I called the number I was given as soon as I arrived home, but after waiting on hold for awhile, ended up leaving a message.  It is my hope that I will hear from someone by early tomorrow, within the promised time-frame of "one business day."  If not, I guess I'll be camping out on the phone for as long as it takes, to get something scheduled before the weekend comes and pushes back my opportunity to talk to someone.

In the meantime, I've had to make some hard decisions regarding whether or not to attempt supplementation.  After a long talk with a lactation consultant over-the-phone in an attempt to determine whether Michael's battles at feeding time might be indicating a dwindling supply on my part, she and I reached the conclusion that at least trying to offer some formula might be best.  Not only will I not know if it will help until I try it, it will be one more step that Tom and I will have taken to remedy the current situation by the time Michael is seen, which will give the GI specialist a clearer picture of where we stand if there is no improvement by then.

Breast-fed babies are notorious for refusing formula initially, and the smell of the Enfamil Gentlease that we settled on trying did not make me feel any more confident about my chances at getting Michael to take it, so I tried to pump some breast milk to mix it with while Tom took the kids for a walk.  All I could get was an ounce, and I had wanted to start with a 2/3 breast milk to 1/3 formula ratio, while having at least two ounces to offer.  I ended up doing one ounce each, and then adding an additional ounce of water, since Michael's been having some trouble pooing now that we've really gotten going with solids (he's up to 2 ounces of peas at dinnertime now).

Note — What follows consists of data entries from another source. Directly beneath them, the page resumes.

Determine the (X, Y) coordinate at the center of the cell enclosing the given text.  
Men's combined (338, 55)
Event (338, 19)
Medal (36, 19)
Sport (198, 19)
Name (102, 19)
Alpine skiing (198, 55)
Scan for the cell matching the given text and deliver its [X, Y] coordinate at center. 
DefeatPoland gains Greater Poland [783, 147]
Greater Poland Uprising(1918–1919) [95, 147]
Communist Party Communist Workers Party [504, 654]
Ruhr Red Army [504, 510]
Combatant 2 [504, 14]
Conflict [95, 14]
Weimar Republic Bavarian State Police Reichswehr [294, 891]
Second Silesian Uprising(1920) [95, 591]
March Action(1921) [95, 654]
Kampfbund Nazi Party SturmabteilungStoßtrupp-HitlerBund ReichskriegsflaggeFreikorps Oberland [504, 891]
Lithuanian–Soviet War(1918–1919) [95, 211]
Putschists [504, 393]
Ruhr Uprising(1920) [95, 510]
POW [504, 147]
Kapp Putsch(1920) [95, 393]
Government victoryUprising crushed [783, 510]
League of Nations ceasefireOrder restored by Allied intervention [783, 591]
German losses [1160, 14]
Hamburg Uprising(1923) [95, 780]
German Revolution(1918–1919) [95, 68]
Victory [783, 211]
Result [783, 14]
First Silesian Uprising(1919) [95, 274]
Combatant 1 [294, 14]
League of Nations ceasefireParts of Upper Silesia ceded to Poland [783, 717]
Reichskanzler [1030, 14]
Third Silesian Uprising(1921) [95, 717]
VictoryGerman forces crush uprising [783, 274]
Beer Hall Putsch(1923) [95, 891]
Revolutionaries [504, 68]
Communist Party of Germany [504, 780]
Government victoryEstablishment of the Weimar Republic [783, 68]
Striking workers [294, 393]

To my great relief, Michael gulped it down.  And so far, has kept it down.  He's been sleeping for an hour now, and I pray that there will be no issues when he wakes.  Only time will tell.

I can't say that I'm going to enjoy the formula-breath that he's now sporting, though.  Never was a fan of that.

Despite his continuing tummy troubles, I have observed a growing streak of independence in Michael, which has been a wonderful relief as well.  More and more, he has been willing to spend little bits of time in the various activity centers we make available to him: the swing, the bouncy chair, the jumperoo, the playmat.

Tom played photographer the other day while Michael was in the jumperoo.  The focal points are off in a few of the pictures, unfortunately (he was snapping off a bunch in quick succession), but Tom still captured a few pretty great expressions.



He's also starting to really pay attention when we read to him, which, God willing, when things settle down some more, we can do more often.  I tried to take some pictures of him with Tom and Abby, but struggled with the lighting a bit.  I had to brighten these up some, and they're still a bit dark and uneven.


This led me to playing around with white balance/metering for the first time yesterday, with some- er- interesting results.

"Fluorescent" setting (0)- much too cool
"Incandescent" (0)- even worse

So, I put it back to where it was before for that last one- "flash" (also at 0).  That setting has been working well for me for awhile now, but I know that metering is something that is supposed to be adjusted for different conditions, and I'd really like to understand just how it works.  Clearly, I have some research ahead of me to do on that front, if I can ever find the time.

Which maybe might happen soon, if we can find some relief for poor, little Michael.  Let's hope he has a nice, looooong sleep tonight.

With the help of some new medicine, and (maybe) some formula.

In his new little bed.

Nah, pink isn't his favorite color- that's just the only sheet we have right now that fits.